Ralph Reed Seeks Resurrection as Republican Kingmaker

While so many Republicans rush toward self-martyrdom, one, Ralph Reed, is headed in the other direction – toward resurrection. We’ve been tracking Reed here, and have looked already at his bizarre claims that dominionism is a conspiracy theory , and that the evangelical vote is a myth. It has been repeatedly proven that any Republican who wishes to get ahead must make outrageous (read that as egregiously false) claims and Reed is no different.

After helping to establish Evangelical dominance of the Republican Party and indeed, of America’s political process, his apogee being Time Magazine’s 1995 “Right Hand of God,” his star eclipsed due to his own actions, resigning in the Christian Coalition in 1997. After a brief period of being nearly invisible (Time Magazine wrote Ralph Reed’s political epitaph, July 23, 2006), he reappeared, seeking chairmanship of the Georgia Republican Party in 2001, in 2006 running for Georgia’s lieutenant governor, and working on the Bush-Cheney campaign in 2004. He started the Faith and Freedom Coalition in June 2009 and since then he has managed to keep himself in the spotlight.

Resurrection has become a reality in 2012, with Right Wing Watch reporting that “GOP Presidentials Line Up to Kiss Ralph Reed’s…Ring.” Right Wing Watch tells us that in South Carolina “Romney, Santorum, Newt Gingrich, Ron Paul, and Rick Perry all paraded before a gathering convened by Ralph Reed’s “Faith and Freedom Coalition” just hours before the latest debate.”

“We are here today because we say unapologetically and unequivocally that there cannot be true freedom without faith in almighty God,” announced the disgraced-and-rebounding Reed, who led the Christian Coalition to prominence in the 1990s and launched the Faith & Freedom coalition in 2009 as a voter turnout machine for conservative evangelicals.  He claims that he is going to register 2 million new voters on his way to compiling a database of 27 million voters who will be contacted over and over up and through Election Day.  “If you thought we turned out in 2010, you ain’t seen nothing yet,” he warned Democratic leaders.  Reed said “in 2012 we’re going to stand up and be counted and we’re going to say that people with faith in God aren’t what’s wrong with America, they’re what’s right with America and we need more of them engaged and more of them involved.”

It’s been said so often that we barely notice it anymore, this claim that “true freedom” exists only in stripping everyone of their freedom and forcing them to worship Reed’s god. I’ve said before that it’s a strange species of freedom that requires slavery to come to fruition. But this is evidently the fundamentalist meme and they’re sticking to it down to the last man (and Bachmann espoused it as well before dropping out). The 2012 election is at its heart a war on secularism, whether it is expressed through our foreign policy (look at Israel’s privileged position in Republican political theology), or  by way of attacks on marriage equality or women’s reproductive rights or contraception and sex education. Even the economy is not immune, as we have seen from what Right Wing Watch calls Ron Paul’s biblical economics:

“The Bible says we’re supposed to have honest currency and we’re not supposed to print the money.”
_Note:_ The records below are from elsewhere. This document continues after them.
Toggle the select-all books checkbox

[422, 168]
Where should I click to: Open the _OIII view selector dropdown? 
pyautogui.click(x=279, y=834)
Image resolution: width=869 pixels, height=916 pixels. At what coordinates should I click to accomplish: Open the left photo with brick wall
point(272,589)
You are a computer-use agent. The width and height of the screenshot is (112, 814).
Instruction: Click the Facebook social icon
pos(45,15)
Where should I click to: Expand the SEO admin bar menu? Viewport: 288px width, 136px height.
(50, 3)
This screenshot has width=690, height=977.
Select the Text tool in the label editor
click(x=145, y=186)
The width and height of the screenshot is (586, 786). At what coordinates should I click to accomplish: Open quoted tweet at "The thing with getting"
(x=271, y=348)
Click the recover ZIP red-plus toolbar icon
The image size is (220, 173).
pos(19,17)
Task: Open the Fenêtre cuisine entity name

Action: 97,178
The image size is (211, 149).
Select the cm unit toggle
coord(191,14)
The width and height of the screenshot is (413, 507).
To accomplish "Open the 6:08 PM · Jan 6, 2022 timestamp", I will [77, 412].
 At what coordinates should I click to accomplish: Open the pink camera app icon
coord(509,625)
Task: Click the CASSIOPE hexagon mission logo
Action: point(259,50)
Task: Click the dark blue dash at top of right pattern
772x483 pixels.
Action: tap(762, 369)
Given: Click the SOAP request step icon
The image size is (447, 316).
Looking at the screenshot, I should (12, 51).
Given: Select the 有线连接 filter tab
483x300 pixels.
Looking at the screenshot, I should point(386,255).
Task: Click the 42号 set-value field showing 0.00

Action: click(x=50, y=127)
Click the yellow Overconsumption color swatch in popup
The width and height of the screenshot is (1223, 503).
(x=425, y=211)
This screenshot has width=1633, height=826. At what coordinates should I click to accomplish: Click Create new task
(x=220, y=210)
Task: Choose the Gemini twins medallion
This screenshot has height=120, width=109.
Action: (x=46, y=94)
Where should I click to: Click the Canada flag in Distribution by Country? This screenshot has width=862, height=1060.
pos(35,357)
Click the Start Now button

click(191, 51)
On no front is America safe from biblical based assaults on our liberties – nor, obviously, are other countries. A replay of the Bushian crusade against Iraq is the least we can look forward to in a Republican-led post 2012 world.

And Ralph Reed like a spider in his web will be at the heart of it, playing kingmaker once again, just as he aspired to do in 1994 and 2004. With the Evangelical vote being more important than ever – since this is the only group the GOP is actively courting, having excluded everyone else from consideration – Reed stands to make another run as “the right hand of God” in 2012. Reed has a proven track record as an organizer, albeit a dishonest one, but dishonesty is demonstrably not a disadvantage for a Republican candidate this year. In all respects, he seems to be the right man in the right place at the right time (or the wrong one, depending on your perspective).